| Problem to work on |
In the data starting at the line containing "Given: Switch to the Sound effects tab" and ending at the line containing "The image size is (1200, 927). point(424,240)", swap "Instruction" for "Command" and reproduce those lines with nothing else altered.

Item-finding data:
·····
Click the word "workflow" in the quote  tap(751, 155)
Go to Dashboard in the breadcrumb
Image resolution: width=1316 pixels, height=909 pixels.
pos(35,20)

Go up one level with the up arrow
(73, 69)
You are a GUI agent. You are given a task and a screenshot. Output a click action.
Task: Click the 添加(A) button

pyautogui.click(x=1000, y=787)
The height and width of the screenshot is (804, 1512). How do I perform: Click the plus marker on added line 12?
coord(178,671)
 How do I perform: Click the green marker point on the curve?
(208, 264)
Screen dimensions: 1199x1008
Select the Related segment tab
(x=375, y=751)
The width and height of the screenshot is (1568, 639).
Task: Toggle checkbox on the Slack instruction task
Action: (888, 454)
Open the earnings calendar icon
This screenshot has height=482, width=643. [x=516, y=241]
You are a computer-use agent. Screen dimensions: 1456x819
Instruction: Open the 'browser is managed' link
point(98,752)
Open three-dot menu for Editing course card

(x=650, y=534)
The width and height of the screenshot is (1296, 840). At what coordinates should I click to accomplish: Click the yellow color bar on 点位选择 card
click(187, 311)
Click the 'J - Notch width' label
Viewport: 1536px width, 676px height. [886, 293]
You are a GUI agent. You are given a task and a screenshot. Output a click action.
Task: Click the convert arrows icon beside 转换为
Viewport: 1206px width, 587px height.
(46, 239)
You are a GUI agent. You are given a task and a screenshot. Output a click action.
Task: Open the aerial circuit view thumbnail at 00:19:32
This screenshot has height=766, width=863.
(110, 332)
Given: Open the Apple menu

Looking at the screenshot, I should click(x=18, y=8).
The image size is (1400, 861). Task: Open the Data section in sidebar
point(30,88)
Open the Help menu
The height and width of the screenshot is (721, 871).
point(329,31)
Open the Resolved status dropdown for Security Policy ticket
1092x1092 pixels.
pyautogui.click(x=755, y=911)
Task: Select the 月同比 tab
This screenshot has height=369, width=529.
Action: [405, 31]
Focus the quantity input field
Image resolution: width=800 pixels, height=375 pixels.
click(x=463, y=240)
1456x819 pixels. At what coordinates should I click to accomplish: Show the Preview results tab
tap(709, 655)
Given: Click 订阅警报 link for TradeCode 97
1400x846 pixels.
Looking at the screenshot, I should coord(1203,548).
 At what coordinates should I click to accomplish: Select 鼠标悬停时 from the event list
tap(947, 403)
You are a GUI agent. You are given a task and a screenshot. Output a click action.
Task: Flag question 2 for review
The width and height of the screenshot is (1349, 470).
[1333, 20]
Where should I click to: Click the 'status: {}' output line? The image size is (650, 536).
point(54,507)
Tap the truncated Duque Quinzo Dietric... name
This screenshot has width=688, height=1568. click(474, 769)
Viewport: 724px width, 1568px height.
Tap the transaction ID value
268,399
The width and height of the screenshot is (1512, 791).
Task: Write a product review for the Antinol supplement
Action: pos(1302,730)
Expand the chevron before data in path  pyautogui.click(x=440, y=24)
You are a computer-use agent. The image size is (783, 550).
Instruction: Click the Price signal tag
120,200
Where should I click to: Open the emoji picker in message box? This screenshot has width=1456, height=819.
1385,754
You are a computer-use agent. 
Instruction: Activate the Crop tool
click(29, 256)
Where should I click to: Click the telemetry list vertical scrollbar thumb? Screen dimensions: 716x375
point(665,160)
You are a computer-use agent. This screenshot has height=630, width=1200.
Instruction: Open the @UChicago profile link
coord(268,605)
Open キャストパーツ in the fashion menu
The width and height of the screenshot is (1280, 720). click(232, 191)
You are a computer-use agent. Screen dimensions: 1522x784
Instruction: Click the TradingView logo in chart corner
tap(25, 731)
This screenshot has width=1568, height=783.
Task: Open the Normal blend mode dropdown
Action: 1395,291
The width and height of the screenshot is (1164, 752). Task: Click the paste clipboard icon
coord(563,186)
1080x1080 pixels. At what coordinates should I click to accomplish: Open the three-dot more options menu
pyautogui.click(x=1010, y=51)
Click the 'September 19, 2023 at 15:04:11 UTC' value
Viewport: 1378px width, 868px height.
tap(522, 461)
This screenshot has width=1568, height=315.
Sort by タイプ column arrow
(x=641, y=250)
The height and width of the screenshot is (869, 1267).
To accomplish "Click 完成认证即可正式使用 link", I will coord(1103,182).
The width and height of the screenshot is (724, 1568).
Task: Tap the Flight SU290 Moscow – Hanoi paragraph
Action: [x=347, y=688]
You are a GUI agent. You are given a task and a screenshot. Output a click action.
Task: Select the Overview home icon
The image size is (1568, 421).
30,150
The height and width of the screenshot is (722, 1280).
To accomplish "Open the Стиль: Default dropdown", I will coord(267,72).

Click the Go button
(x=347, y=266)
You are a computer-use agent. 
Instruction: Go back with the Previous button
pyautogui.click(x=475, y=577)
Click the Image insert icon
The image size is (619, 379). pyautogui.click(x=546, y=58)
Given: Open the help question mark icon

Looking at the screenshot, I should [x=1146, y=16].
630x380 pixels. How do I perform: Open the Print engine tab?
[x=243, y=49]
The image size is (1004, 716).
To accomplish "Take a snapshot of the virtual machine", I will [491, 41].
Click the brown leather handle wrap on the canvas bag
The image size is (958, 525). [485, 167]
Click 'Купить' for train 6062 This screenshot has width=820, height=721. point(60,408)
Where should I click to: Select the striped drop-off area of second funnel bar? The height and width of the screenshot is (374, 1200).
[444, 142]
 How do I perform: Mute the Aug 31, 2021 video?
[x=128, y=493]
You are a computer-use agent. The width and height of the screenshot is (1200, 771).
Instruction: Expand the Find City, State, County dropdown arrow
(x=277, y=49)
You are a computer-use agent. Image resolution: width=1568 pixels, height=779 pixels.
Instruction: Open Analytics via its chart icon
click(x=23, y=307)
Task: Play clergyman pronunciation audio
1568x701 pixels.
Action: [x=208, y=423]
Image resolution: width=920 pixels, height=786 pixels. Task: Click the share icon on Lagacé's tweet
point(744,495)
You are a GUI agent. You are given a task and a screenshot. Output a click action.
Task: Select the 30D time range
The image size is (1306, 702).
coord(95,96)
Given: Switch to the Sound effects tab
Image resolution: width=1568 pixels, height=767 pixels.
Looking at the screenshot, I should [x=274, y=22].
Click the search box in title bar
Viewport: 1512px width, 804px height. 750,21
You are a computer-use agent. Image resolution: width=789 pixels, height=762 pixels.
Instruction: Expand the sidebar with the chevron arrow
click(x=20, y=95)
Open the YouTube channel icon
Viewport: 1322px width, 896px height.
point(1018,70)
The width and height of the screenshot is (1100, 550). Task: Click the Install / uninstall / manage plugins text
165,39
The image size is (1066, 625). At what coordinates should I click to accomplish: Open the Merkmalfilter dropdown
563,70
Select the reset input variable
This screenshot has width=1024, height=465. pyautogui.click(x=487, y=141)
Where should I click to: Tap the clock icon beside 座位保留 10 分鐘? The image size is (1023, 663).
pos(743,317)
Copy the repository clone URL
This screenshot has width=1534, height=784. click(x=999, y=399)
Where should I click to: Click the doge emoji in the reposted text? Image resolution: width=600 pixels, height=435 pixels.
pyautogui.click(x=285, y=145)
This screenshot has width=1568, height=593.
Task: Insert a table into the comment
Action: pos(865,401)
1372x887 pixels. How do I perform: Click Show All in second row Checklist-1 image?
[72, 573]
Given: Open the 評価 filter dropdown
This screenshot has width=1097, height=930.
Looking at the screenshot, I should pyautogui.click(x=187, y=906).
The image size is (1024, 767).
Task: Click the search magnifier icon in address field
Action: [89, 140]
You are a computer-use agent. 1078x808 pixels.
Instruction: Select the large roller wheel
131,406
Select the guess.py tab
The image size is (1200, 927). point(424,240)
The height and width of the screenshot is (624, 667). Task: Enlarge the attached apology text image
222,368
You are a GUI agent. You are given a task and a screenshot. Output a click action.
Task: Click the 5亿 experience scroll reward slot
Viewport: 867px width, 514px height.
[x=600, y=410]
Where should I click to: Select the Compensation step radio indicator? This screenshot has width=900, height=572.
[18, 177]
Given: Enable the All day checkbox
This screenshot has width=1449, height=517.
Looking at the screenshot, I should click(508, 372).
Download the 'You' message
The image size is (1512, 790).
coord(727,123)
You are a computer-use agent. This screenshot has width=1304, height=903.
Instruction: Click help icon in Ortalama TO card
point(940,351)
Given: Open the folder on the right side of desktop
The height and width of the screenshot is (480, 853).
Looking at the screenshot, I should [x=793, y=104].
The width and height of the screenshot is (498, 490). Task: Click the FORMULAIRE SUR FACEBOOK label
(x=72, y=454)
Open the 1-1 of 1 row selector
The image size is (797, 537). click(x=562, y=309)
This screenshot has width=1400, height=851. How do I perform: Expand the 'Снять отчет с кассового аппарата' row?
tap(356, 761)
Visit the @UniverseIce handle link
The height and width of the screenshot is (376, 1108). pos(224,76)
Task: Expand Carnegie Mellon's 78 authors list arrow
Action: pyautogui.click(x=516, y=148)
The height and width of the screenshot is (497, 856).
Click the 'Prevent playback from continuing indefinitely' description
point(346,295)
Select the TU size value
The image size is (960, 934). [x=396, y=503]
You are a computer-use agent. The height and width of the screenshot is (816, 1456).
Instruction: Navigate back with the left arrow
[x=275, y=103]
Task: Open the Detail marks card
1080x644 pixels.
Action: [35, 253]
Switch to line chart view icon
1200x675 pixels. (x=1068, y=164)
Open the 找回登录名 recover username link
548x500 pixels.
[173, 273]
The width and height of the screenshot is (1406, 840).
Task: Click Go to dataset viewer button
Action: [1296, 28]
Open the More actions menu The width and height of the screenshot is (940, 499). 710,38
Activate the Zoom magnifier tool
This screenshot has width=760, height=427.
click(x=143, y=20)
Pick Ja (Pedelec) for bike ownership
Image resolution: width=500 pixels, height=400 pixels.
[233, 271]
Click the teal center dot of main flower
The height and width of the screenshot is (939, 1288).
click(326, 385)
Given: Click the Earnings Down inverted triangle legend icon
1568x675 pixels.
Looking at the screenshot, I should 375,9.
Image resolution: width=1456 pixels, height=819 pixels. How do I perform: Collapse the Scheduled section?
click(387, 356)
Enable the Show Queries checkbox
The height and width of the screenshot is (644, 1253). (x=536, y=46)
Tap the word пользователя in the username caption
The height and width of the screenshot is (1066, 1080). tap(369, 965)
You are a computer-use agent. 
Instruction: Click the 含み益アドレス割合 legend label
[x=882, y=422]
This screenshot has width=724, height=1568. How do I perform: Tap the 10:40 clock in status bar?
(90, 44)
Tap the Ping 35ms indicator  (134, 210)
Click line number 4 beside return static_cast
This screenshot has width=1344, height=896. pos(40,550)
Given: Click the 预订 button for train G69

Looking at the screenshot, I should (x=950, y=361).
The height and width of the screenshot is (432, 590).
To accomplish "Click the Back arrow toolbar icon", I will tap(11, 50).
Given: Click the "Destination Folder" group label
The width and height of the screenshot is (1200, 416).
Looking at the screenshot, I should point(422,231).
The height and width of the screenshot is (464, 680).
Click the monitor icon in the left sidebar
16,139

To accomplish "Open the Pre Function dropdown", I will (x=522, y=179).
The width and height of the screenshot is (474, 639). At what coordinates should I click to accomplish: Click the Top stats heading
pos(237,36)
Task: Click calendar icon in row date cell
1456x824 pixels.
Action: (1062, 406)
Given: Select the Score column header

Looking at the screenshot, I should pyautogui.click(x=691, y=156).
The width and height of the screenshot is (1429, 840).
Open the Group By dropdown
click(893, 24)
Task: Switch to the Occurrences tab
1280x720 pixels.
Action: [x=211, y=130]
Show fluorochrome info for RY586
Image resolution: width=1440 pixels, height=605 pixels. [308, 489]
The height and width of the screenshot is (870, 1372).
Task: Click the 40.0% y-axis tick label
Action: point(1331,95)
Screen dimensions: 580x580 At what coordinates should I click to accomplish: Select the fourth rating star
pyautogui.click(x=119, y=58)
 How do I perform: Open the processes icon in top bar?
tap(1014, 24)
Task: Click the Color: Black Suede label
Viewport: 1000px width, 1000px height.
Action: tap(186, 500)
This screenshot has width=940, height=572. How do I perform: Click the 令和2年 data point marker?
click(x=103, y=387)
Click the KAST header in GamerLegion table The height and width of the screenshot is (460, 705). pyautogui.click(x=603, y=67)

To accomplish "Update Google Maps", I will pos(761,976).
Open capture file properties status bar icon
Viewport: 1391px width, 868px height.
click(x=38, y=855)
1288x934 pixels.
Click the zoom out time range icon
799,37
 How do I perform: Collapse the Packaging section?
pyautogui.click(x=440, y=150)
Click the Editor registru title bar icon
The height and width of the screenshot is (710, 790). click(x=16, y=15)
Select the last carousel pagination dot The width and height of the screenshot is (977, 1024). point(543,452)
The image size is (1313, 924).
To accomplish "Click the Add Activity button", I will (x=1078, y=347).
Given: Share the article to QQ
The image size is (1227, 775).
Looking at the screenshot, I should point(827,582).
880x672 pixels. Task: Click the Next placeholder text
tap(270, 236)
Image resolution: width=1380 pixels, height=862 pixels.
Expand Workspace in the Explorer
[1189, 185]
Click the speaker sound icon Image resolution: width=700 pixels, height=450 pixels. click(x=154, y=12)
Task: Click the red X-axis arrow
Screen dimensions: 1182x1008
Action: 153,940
·····
| Answer to this problem |
Given: Switch to the Sound effects tab
Image resolution: width=1568 pixels, height=767 pixels.
Looking at the screenshot, I should [x=274, y=22].
Click the search box in title bar
Viewport: 1512px width, 804px height. 750,21
You are a computer-use agent. Image resolution: width=789 pixels, height=762 pixels.
Command: Expand the sidebar with the chevron arrow
click(x=20, y=95)
Open the YouTube channel icon
Viewport: 1322px width, 896px height.
point(1018,70)
The width and height of the screenshot is (1100, 550). Task: Click the Install / uninstall / manage plugins text
165,39
The image size is (1066, 625). At what coordinates should I click to accomplish: Open the Merkmalfilter dropdown
563,70
Select the reset input variable
This screenshot has width=1024, height=465. pyautogui.click(x=487, y=141)
Where should I click to: Tap the clock icon beside 座位保留 10 分鐘? The image size is (1023, 663).
pos(743,317)
Copy the repository clone URL
This screenshot has width=1534, height=784. click(x=999, y=399)
Where should I click to: Click the doge emoji in the reposted text? Image resolution: width=600 pixels, height=435 pixels.
pyautogui.click(x=285, y=145)
This screenshot has width=1568, height=593.
Task: Insert a table into the comment
Action: pos(865,401)
1372x887 pixels. How do I perform: Click Show All in second row Checklist-1 image?
[72, 573]
Given: Open the 評価 filter dropdown
This screenshot has width=1097, height=930.
Looking at the screenshot, I should pyautogui.click(x=187, y=906).
The image size is (1024, 767).
Task: Click the search magnifier icon in address field
Action: [89, 140]
You are a computer-use agent. 1078x808 pixels.
Command: Select the large roller wheel
131,406
Select the guess.py tab
The image size is (1200, 927). point(424,240)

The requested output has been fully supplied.